I'll back up a little bit. My father has been searching for jobs and has gotten job offers in Georgia, Texas, Missouri, and Kansas. I've really enjoyed being able to see him as much as possible since he's so close to where I live. The other day I was talking to him on the phone and he told me that he would most likely take the job in Texas. I paused, and told him I would miss him very much. He said "don't worry I'll fly you out there."  We hung up, and I played the entire conversation through my head. This time though, I added every little word I wanted to say. "Dad, you never flew me out to see you before when you had money, what would be so different now? Dad, you always make promises you can't keep. What happened to that trip to Europe you were supposed to take me on when I graduated high school? What happened to that car you were going to buy me when I graduated? Dad, why don't you want to be near me? Dad, why can't you just stay somewhere near Georgia, it doesn't even have to be in Georgia, just somewhere closer than freaking Texas? Why are you so happy and ready to be away from me again? Dad, I will never see you except for MAYBE on holidays if you move to Texas. I understood you had to live in Texas before because of the military, but now you have a choice, and once again your being selfish. You want to go and live with your girlfriend, who by the way I can't fucking stand. Thanks, and bye."

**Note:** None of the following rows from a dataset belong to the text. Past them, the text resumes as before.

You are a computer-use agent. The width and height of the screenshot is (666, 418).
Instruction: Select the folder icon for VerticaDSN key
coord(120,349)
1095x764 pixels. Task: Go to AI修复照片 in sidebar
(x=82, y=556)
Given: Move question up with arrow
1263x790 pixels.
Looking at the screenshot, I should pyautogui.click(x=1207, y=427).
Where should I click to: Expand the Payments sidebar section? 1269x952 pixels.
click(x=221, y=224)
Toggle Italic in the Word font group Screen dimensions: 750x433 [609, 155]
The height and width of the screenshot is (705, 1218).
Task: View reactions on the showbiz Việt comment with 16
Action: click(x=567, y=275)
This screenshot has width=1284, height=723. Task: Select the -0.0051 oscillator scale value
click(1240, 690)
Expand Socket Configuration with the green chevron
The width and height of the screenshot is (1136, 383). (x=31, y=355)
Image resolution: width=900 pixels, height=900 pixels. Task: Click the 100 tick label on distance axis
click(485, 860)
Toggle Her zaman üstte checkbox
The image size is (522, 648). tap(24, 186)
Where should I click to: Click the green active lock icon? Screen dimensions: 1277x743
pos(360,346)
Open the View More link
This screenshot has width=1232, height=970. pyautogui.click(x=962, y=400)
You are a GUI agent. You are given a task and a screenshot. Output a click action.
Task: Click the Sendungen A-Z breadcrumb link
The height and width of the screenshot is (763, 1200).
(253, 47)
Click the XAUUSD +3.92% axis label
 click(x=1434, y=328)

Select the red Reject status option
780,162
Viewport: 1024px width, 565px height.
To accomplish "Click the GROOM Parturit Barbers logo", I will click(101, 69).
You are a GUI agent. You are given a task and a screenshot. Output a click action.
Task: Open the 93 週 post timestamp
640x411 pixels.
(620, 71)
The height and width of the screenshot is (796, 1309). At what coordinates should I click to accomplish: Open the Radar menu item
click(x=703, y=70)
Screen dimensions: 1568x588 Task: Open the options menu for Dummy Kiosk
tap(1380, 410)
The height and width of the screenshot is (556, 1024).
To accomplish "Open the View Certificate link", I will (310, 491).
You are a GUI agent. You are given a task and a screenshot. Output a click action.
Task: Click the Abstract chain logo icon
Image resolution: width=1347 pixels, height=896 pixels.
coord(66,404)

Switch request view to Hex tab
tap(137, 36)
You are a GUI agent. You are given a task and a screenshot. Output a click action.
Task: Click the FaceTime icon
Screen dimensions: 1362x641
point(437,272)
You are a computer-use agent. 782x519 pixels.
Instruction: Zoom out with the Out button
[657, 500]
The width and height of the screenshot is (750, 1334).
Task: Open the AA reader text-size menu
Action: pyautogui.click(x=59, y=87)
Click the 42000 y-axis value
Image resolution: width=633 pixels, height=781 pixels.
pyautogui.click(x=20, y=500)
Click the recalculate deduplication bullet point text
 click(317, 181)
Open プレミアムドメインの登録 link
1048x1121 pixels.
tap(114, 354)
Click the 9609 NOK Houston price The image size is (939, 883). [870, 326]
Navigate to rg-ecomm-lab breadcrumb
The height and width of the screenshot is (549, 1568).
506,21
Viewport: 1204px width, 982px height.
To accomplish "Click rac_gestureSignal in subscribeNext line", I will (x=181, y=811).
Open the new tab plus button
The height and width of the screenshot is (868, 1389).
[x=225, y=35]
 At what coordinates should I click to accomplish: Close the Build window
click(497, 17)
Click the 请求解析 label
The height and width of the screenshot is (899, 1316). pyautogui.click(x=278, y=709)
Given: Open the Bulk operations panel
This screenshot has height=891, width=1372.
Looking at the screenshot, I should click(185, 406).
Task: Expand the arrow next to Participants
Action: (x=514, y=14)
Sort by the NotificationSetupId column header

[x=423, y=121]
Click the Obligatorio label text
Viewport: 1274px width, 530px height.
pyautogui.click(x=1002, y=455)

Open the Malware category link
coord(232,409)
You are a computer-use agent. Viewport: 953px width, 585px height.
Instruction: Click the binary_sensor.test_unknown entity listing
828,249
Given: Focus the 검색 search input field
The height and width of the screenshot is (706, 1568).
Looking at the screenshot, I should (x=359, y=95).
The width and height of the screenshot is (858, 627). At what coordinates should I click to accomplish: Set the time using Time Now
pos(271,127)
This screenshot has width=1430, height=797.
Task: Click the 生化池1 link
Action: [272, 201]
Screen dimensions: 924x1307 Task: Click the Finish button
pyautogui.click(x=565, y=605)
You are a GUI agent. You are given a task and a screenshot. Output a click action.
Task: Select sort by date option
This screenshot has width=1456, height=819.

That would have crushed him. So I told my husband sorry, told him every little reason I'm mad at my dad right now, and he understood. I don't think I will EVER forgive my dad if he stresses me out to the point of me constantly being mean to my husband and in the end getting a divorce. Yes I feel I can blame that on him. I feel I can blame everything that goes array in my life on him. Right now I feel pissed at the world just because I'm pissed at my father.I have so much anger and hurt inside of me that is just waiting to come out. When it does, I hope the only person that gets hurt by it is my father. Emotionally, not physically. I think he deserves to feel a little bit of what he's done to me.

The other part of me knows that he regrets everything, but it's hard to realize that when he still decides on things that benefit him and only him when he has a fucking family who loves him and wants to be a part of his life. I'm shaking with anger now, so I think I should stop typing. I'm tired of being angry.